When digging for reference images to use for studies I came across a photo I rather liked the colors on and wanted to use for pallet inspo and then I thought, hey I can use one of those pallet generators and that lead me to investigating the features of what I found.
https://palettegenerator.com/
This lets you upload one or more images to create pallets from, and it auto generates up to 10 colors. Pretty straight forward, nothing fancy and no account needed.
https://www.canva.com/colors/color-palette-generator/
This lets you upload an image and you get 4 colors, that's it, no adjustments. The service itself seems to be for a sort of.. web-based in-design service which is pretty cool if you need it but I don't at this time so I didn't look into it further than that.
https://coolors.co/
This one one though, frankly surprised me at just how many options it had.
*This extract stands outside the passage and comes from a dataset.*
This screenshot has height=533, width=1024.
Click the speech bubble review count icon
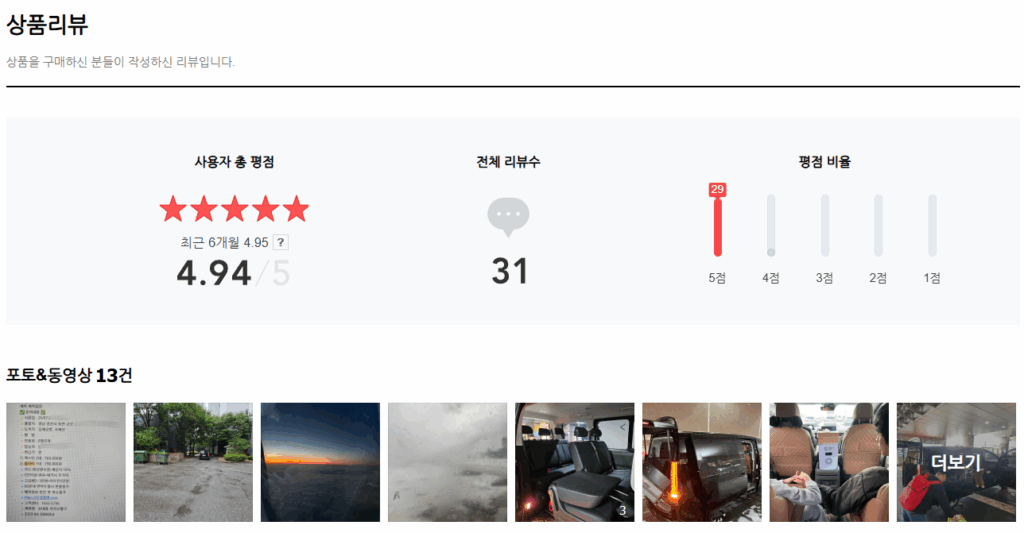tap(508, 217)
First, you can manually choose exactly where from the image your pallet generates colors from. While it has a limit of 5 colors, you can do a whole lot to manage these colors.
Then it has a whole bunch of adjustment features, such as seeing what your pallet looks like in the different colorblindness types.
And the different shades of a particular if you wish to adjust it. Also usual stuff such as hue, saturation, brightness, and temperature adjustments for the whole pallet.
And a cute little feature is the ability to see what the closet Copic and Prismacolor version of these colors, are, which can be useful.
All of this without having to make an account! And honestly this site is what prompted me to document what the other sites had in the first place just because of how much it stood out to me in comparison.